Join Gina and Christyn for the first-ever OnlySchoolers Podcast Q & A! With questions ranging from ways to fill the long days to the role of dads and other adults in your homeschool, Gina and Christyn offer helpful hints and answers — and funny stories about honeybees and ants!
2:01 — Question: How do you fill all the hours with an activity-driven child?
3:49 — Christyn’s suggestions include read-alouds, board games, some scheduled activities like walks to the park or library. Have a loose routine and be sure to get out of the house sometimes
6:20 — Gina schedules at least one thing outside the house per day and encourages having a basic weekly schedule
9:10 — There are days that are hard and we’re exhausted but those days don’t last forever
10:00 — Final answer: Try to plan “outside the house” time, create a loose routine so your kid knows when you’re available, and have solo options available to engage the child
10:41 — Question: What kind of curriculum is recommended?
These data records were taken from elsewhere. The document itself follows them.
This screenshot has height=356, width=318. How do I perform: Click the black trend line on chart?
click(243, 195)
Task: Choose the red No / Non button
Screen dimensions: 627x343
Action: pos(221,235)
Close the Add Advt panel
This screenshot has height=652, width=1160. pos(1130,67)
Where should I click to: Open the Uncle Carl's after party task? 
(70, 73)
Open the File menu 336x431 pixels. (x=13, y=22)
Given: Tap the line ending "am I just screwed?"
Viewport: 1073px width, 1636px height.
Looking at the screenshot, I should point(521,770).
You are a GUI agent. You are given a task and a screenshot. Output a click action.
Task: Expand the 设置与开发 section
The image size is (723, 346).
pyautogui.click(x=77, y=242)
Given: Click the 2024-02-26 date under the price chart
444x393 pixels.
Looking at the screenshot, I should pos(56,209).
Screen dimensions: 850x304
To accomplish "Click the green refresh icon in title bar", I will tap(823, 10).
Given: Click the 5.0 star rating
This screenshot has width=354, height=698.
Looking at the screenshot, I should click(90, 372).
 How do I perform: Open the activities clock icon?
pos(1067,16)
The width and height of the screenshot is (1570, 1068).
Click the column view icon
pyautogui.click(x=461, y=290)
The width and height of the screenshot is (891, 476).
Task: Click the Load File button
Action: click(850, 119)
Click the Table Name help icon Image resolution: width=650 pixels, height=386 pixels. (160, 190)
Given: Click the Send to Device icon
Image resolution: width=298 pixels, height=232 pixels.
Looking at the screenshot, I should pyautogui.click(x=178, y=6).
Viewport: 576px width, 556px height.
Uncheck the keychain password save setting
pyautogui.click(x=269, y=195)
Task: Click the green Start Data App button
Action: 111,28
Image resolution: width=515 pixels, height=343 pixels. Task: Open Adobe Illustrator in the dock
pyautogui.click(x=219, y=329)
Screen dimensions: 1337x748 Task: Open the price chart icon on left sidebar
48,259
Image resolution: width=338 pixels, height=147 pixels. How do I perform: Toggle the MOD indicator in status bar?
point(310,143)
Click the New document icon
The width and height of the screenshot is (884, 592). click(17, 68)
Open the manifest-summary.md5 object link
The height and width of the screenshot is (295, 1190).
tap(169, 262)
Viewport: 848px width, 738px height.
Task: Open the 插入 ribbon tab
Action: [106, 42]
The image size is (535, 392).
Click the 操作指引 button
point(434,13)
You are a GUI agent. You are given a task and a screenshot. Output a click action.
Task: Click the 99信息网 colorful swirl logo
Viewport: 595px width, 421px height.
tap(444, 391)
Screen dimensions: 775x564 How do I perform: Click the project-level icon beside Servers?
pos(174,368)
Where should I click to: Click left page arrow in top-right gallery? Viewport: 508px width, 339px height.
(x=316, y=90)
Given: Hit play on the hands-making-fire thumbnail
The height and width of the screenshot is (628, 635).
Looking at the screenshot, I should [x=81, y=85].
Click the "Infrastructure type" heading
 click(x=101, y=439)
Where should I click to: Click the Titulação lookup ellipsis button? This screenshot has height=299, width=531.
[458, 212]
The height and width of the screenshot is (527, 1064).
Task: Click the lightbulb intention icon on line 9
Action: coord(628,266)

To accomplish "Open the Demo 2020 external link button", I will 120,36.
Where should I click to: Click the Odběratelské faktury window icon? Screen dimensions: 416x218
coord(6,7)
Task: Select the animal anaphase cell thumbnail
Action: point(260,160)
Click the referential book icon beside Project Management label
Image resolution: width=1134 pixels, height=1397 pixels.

10:55 — Gina suggests that when a child is young, the best curriculum is no curriculum at all. Help your child fall in love with learning, read fun books, show them how to develop ownership of education
13:20 — Answer: The goal isn’t to find a perfect curriculum; it’s to create an environment that shows the kids that the world is a fascinating place and encourage their curiosity in exploring it
14:18 If you’re pulling your kid from public/private school, be sure to consider deschooling
15:08 — OnlySchoolers doesn’t recommend any curriculum, but we’re always happy to share what works/doesn’t work for our kids
15:48 — Consider the child’s learning style, your teaching style, and their future plans. All that will guide you in your choices
16:56 — Don’t feel guilty for getting rid of curriculum that doesn’t work
18:06 — Question: What is the role of dads in homeschool? How does homeschooling as a single parent work?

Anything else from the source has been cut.